■ Teks
--------------------------------------------------

Setiap Gedung Punya Cerita

Blog Sejarah Gedung-Gedung Indonesia

Iklan

Dua Tahun SGPC dan Perjalanan ke Depan

Ditulis pada tanggal

oleh

Terbaru:

Dua tahun sudah Setiap Gedung Punya Cerita eksis di dunia maya untuk membuka sejarah, profil dan informasi gedung-gedung yang mungkin terlupakan di dunia maya Indonesia, dengan menggunakan sumber-sumber yang tak mungkin terjangkau dunia maya, maupun yang pernah ada di dunia maya tetapi tidak seratus persen tersentuh masa kini. Memecah kebuntuan dari miskinnya konten dunia maya di Indonesia, blog ini, sampai akhir November 2020, telah mencatat 318 artikel, sudah termasuk artikel bebas mengenai hal-hal terkait gedung-gedung di Indonesia, baik arsitektur, industri konstruksi dan properti dan perkotaan di Indonesia.

Untuk merayakan hari jadi blog ini, penulis menulis alasan dan ide di balik pembuatan blog ini, bagaimana penulis mendapatkan sumbernya dan tantangan yang dihadapi.

--------------------------------------------------

■ Item Hasil Ekstraksi
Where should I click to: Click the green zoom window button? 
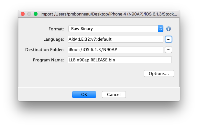click(x=36, y=14)
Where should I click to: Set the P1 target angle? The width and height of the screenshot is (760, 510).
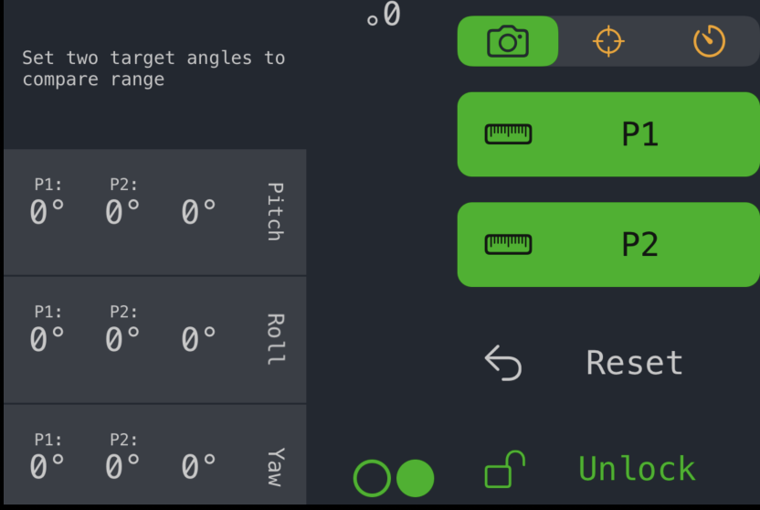tap(608, 134)
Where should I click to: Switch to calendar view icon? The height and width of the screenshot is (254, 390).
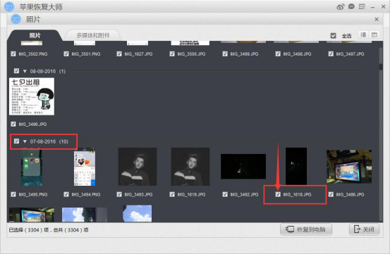pos(374,34)
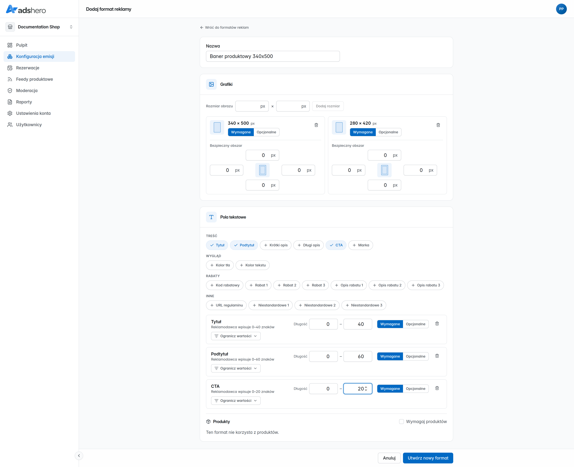Collapse the sidebar with the chevron button
This screenshot has width=574, height=467.
pyautogui.click(x=79, y=456)
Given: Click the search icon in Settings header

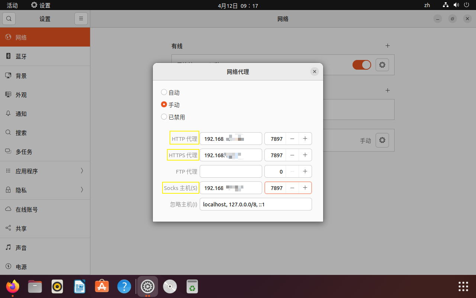Looking at the screenshot, I should point(9,19).
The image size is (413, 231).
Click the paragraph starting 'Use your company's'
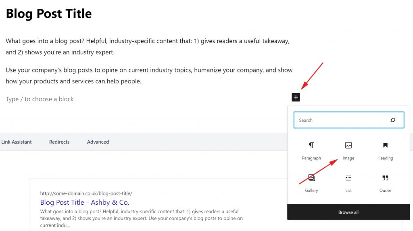pos(149,76)
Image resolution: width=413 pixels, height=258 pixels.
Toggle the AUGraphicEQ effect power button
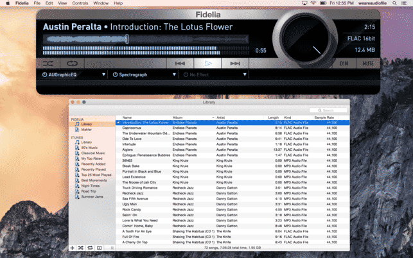(x=45, y=74)
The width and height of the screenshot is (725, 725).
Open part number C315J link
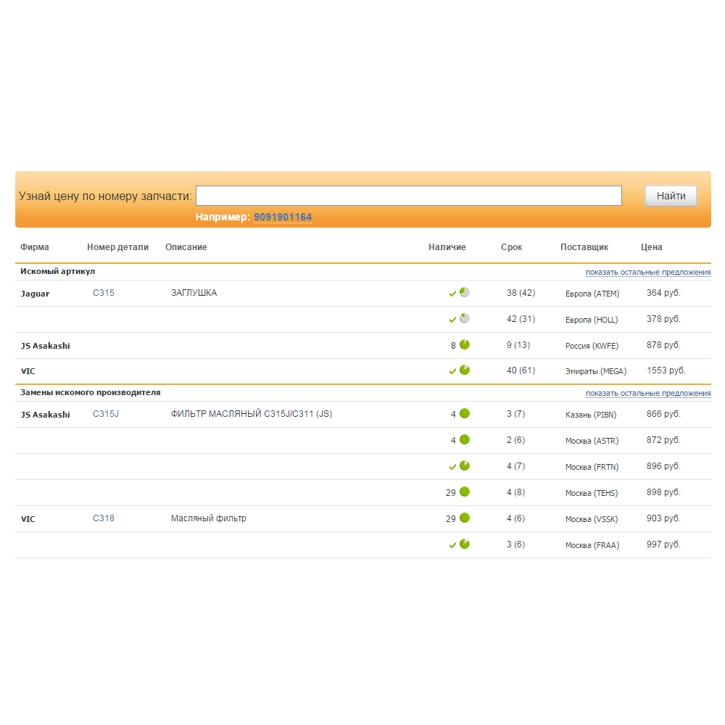106,414
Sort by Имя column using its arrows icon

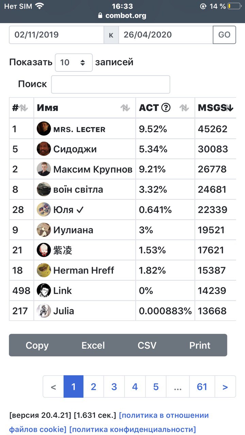tap(125, 108)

--------------------------------------------------

■ Butir Tugas A
Salin bagian teks dari "Ditulis pada tanggal" sampai dengan "perkotaan di Indonesia.".
■ Butir Tugas B
Menurut teks, berapa jumlah artikel yang telah dicatat blog ini sampai akhir November 2020?

■ Hasil Latihan A
Ditulis pada tanggal

oleh

Terbaru:

Dua tahun sudah Setiap Gedung Punya Cerita eksis di dunia maya untuk membuka sejarah, profil dan informasi gedung-gedung yang mungkin terlupakan di dunia maya Indonesia, dengan menggunakan sumber-sumber yang tak mungkin terjangkau dunia maya, maupun yang pernah ada di dunia maya tetapi tidak seratus persen tersentuh masa kini. Memecah kebuntuan dari miskinnya konten dunia maya di Indonesia, blog ini, sampai akhir November 2020, telah mencatat 318 artikel, sudah termasuk artikel bebas mengenai hal-hal terkait gedung-gedung di Indonesia, baik arsitektur, industri konstruksi dan properti dan perkotaan di Indonesia.

■ Hasil Latihan B
318 artikel.